LGBTQ Women Elected in Rainbow Wave
More than 1,000 LGBTQ people ran for office in 2020, shattering the previous record of just over 700 set in 2018. Notably, the number of trans women elected increased with wins by Stephanie Byers, Kansas State House District 86; Sarah McBride, Delaware State Senate District 1; and Taylor Small, Vermont State House District Chittenden 6-7. Mauree Turner became the first nonbinary person to be elected to a state legislature, winning a seat in the Oklahoma State House. Explore Victory Institute’s Out for America interactive map of LGBTQ elected officials nationwide.
New American Women Make Strides in State Legislatures
First- and second-generation American women account for less than 2% of state legislators. New American Leaders trained 62 women who ran for office in 2020, with several notable successes including Celia Gonzalez, the first openly gay Asian American elected to the Nevada Legislature and Iman Jodeh the first Muslim elected to the Colorado Legislature. Read the New American Leaders 2020 State of Representation report.
Women Make Gains in New York State Legislature
In New York state, a record-breaking 119 women (88 Democrats & 31 Republicans) ran in the General Election for the State Assembly (87 House & 32 Senate). Fifteen races featured women running on both sides of the aisle. A few races remain too close to call, but it appears that more than 70 women won their races. The record of 70 was set in 2018. Gains would have been larger, had at least seven incumbent women not lost re-election. New American Leaders and Vote Run Lead worked jointly to train and recruit women in the state.

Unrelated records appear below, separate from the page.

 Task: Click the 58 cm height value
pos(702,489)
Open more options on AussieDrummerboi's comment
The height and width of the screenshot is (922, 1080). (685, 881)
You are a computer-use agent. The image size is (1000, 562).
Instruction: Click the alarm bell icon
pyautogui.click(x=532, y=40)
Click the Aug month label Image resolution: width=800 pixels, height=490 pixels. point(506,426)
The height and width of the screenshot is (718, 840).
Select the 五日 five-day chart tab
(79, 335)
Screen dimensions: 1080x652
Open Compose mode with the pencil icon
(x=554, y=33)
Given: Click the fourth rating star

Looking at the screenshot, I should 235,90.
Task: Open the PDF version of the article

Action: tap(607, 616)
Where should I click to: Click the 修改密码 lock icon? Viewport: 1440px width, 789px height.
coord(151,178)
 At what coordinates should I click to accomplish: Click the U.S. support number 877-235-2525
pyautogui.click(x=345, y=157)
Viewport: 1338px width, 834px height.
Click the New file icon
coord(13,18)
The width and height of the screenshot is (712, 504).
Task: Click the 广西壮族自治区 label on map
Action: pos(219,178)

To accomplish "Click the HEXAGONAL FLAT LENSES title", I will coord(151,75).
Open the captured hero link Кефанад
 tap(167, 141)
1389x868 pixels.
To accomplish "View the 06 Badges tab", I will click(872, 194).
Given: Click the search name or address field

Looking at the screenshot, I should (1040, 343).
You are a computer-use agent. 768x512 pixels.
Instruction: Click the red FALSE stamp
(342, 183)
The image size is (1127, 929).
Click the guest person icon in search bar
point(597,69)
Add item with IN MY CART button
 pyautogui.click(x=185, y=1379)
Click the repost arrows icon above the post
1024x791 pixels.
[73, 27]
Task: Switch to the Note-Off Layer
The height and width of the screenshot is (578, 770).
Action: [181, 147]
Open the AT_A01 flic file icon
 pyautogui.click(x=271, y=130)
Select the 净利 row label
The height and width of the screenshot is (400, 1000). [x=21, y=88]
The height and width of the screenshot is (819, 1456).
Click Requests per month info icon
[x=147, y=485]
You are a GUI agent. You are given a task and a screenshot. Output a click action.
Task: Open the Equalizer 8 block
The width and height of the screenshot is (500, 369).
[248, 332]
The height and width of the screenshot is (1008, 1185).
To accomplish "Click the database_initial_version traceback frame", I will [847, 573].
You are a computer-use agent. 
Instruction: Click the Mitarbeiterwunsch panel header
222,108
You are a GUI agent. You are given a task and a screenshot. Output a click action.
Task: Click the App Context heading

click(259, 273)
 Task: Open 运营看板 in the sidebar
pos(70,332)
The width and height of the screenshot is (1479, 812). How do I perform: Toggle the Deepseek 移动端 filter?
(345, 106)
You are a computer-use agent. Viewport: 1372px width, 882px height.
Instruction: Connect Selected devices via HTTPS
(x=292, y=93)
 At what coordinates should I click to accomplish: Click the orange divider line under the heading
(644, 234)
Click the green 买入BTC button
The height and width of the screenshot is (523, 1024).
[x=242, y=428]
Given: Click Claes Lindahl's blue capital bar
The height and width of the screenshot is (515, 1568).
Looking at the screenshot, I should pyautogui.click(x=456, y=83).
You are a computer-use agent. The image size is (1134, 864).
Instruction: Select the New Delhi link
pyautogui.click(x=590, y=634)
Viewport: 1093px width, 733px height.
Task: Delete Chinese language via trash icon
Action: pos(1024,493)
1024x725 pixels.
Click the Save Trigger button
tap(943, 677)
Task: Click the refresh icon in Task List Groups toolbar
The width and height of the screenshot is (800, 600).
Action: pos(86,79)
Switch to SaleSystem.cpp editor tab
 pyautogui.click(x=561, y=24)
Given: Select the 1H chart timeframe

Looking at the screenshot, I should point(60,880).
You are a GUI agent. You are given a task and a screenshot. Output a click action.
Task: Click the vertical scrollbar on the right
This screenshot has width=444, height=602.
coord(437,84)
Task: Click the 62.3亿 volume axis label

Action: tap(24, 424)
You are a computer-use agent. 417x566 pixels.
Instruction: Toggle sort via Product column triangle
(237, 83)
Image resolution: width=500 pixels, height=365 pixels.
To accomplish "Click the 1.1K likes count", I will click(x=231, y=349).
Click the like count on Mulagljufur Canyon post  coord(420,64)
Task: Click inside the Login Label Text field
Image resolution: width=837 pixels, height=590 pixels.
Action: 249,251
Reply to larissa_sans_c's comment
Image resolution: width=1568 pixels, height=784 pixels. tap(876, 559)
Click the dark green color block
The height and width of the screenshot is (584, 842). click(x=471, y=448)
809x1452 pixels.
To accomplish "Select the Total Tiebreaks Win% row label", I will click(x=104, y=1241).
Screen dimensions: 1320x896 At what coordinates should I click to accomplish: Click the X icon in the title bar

As we get more results, a more thorough analysis of state legislatures will be conducted.
Women Break Records at Local Levels
In Los Angeles, five women swept elections to the Board of Supervisors, making the powerful board, which oversees a budget of $35 billion, all female for the first time in its 150-year history. A majority of the city council members in Washington, D.C. will be women. Back in 1979, the D.C. City Council was the first legislative body in the nation to achieve a female majority, but the last time women held a majority was in 1988. The Northern Cheyenne Nation elected all women to the open Tribal Council seats, including president and vice president. And in Douglas County, Kansas, the newly elected county commission is not only majority women, but majority Shannon. Run Now, a program of IGNITE National, is preparing young women to run for local office in 2021 and 2022.
Following the first year of the woman in 1992, we saw the number of women elected to office stagnate over the next 25 years. So while we celebrate the advances women made in 2020, looking ahead we cannot settle for incremental advances in the number of women serving in political office.
Women remain less than 30% of elected officials, in large part because they account for only one in three candidates for political office. To increase the number of women running for office, we will open our next round of grantmaking in the coming weeks. Additionally, in 2021 The Ascend Fund will pilot a 10-state initiative to compliment the work of our national partners.